36. what would this mean in terms of public transport? what this be the end of insurance or just a transformation? would this imply custom taxation? basic free mobility like basic free electricity? do we need a centralised platform structure? or a cooperation?
37. what implications does this have for local carsharing initiatives? how to organise this glocal reality in the most sustainable way?
38. governance 2.0 services for a global world
39. “The blockchain is a disruptive technology with a tremendous transformative potential for our societies. Risks and beneﬁts related to its possible applications, however, must be carefully weighted, avoiding utopian expectations, as well as the pitfalls of technocratic reasoning and determinism. If properly managed, decentralization of government services through permissioned blockchains is possible and desirable, since it can signiﬁcantly increase public administration functionality. Decentralization of governance through open, distributed blockchains like Bitcoin, however, presents serious risks and drawbacks, which offset the beneﬁts. A reasonable conclusion is that the blockchain-based governance should be seen as an organizational theory – with signiﬁcant technical and managerial advantages for markets, private services, communities – while it is not meant to be a stand-alone political theory. Likewise, blockchain technology and decentralized platforms are not hyper-political, but rather pre-political tools. If not balanced out by the functions of centralized, political institutions, the blockchain-based governance risk to fall within the concept of amoral antipolitics,“dressed up in the language of inevitability concerning the working of globalization and the free-market” // Marcella Atzori
40. what could this mean for nation- states? for cities? what is needed for this new global blockchain based organisation to be sustainable?

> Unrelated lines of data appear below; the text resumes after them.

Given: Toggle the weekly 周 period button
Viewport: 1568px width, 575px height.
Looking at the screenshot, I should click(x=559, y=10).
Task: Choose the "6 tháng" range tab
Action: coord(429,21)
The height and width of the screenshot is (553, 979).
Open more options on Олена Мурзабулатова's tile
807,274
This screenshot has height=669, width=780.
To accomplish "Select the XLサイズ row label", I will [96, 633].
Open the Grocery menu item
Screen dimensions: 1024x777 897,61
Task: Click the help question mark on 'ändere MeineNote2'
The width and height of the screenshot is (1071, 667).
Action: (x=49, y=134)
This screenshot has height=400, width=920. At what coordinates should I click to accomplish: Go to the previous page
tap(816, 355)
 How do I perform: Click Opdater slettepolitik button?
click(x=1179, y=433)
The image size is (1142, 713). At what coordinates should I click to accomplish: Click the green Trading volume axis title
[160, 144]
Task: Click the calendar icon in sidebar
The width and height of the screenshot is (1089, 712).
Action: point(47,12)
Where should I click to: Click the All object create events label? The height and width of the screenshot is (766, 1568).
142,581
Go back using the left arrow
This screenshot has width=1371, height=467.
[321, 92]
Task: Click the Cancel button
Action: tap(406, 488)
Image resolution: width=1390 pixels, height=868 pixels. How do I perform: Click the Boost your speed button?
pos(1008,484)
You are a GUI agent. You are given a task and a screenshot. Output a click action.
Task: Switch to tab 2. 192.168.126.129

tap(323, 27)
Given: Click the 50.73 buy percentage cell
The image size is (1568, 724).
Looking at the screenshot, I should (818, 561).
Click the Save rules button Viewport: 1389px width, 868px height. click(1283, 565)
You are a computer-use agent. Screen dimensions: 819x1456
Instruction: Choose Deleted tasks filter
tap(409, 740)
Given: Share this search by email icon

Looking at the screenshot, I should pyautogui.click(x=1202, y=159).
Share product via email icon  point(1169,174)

41. … we are moving into a landscape where art and science, design and engineering are inseparable. At their intersection lies the new creative laboratory for the future of our narrative practices. “ Alex McDowell
42. so, what if.. the future of sharing is not a “sharing paradigm” but a network organised urban glocal society based upon an updated more sustainable perspective of man and earth how would it look like?